The preexisting condition provision is incredibly popular with the public, and the GOP plan keeps it in place. But with the individual mandate having morphed from Heritage Foundation policy point to Freedom Caucus heresy, the plan dumps the mandate but tries to backdoor its way to the same outcome. The bill replaces the mandate with tax credits to spur people to buy coverage, and it allows insurers to charge those who let their coverage lapse for more than 63 days a 30 percent surcharge on premiums to renew coverage.

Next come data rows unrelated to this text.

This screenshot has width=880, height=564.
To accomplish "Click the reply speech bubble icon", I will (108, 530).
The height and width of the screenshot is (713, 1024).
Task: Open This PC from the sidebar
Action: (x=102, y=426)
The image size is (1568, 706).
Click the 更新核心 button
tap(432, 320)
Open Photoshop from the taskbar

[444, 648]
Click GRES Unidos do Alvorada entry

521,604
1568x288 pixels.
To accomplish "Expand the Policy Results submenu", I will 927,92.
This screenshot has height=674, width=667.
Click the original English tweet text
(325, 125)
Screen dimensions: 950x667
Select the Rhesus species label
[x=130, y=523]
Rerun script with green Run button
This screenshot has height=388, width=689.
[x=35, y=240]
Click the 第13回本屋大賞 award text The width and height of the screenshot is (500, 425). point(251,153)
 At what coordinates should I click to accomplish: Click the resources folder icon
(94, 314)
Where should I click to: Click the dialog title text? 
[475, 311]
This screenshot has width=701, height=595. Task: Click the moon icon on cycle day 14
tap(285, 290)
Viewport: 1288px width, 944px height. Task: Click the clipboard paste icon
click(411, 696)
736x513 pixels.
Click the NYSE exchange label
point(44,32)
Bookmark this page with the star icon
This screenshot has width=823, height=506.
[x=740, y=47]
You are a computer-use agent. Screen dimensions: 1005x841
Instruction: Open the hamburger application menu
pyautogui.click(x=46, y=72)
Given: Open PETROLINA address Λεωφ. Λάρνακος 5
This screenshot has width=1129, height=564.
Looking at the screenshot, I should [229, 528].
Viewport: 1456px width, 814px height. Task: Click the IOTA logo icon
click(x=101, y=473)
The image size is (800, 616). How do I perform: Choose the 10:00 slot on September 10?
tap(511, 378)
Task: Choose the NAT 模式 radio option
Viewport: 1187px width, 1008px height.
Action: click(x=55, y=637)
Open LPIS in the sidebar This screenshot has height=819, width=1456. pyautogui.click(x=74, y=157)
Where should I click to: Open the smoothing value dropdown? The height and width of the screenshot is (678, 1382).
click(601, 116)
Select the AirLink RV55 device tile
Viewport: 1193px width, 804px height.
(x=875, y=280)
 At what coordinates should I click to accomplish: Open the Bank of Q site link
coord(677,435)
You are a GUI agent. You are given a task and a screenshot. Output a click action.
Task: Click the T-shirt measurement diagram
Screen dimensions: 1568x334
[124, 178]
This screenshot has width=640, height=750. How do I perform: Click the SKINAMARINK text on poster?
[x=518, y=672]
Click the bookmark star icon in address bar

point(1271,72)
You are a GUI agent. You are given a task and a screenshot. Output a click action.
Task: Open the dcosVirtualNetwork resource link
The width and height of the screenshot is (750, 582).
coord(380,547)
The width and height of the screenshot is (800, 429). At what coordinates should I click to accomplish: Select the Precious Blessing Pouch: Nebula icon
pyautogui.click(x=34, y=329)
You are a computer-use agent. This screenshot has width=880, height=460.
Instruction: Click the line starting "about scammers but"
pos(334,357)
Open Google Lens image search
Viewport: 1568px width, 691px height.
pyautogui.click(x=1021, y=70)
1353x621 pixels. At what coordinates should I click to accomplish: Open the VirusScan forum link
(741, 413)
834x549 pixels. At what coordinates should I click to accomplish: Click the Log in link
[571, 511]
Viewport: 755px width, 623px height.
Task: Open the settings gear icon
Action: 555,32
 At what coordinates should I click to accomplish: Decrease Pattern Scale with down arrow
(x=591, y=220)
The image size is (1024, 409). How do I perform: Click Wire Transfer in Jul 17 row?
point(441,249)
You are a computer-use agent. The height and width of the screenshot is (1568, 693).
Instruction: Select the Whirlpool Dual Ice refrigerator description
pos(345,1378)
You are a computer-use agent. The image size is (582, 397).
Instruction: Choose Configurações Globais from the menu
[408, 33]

But many on the right say it won’t work. Avik Roy, a leading conservative policy thinker who has served as an adviser to Marco Rubio, Rick Perry, and Mitt Romney, says the incentive structure won’t deliver and that healthy people will eschew coverage, while sick people will be willing to pay the 30 percent surcharge in order to sign up to cover very costly care. He calls it a “recipe for adverse selection death spirals” — meaning the individual market will crash as it is increasingly dominated by high-utilization patients whose costs drive premium prices to unsustainable levels.
“This is the plan,” President Trump declared yesterday as he offered his backing to the House bill. “It’s a complicated process, but actually it’s very simple, it’s called good health care,” he said with his trademark breezy certainty.
But looking to stem the rebellion from Republicans who called the bill “Obamacare lite,” Vice President Mike Pence called it only the “framework for reform,” while Health and Human Services Secretary Tom Price, in a briefing yesterday with reporters, referred twice to the legislation as a “work in progress.”
Trump is more performance artist than policy purist, and he often seems more concerned with the optics of a plan than with with its operation and actual effect. He’s a guy with a strong appreciation for Marxist ideology — that is, Groucho Marx’s view on unbreakable beliefs: “Those are my principles, and if you don’t like them…well, I have others.”
Trump is about the art of the deal, and is looking for a bill signing moment where he can declare that Obama’s disastrous law has been replaced with something really beautiful. He’s probably frustrated that everyone is getting caught up in all the details.
House Speaker Ryan pronounced yesterday, “The nightmare of Obamacare is about to end.”
But the declaration underscores the Republicans’ main problem: They have been far more fixated on demonizing Obama’s signature domestic legacy than on carefully crafting something that can win broad public and political support to put in its place.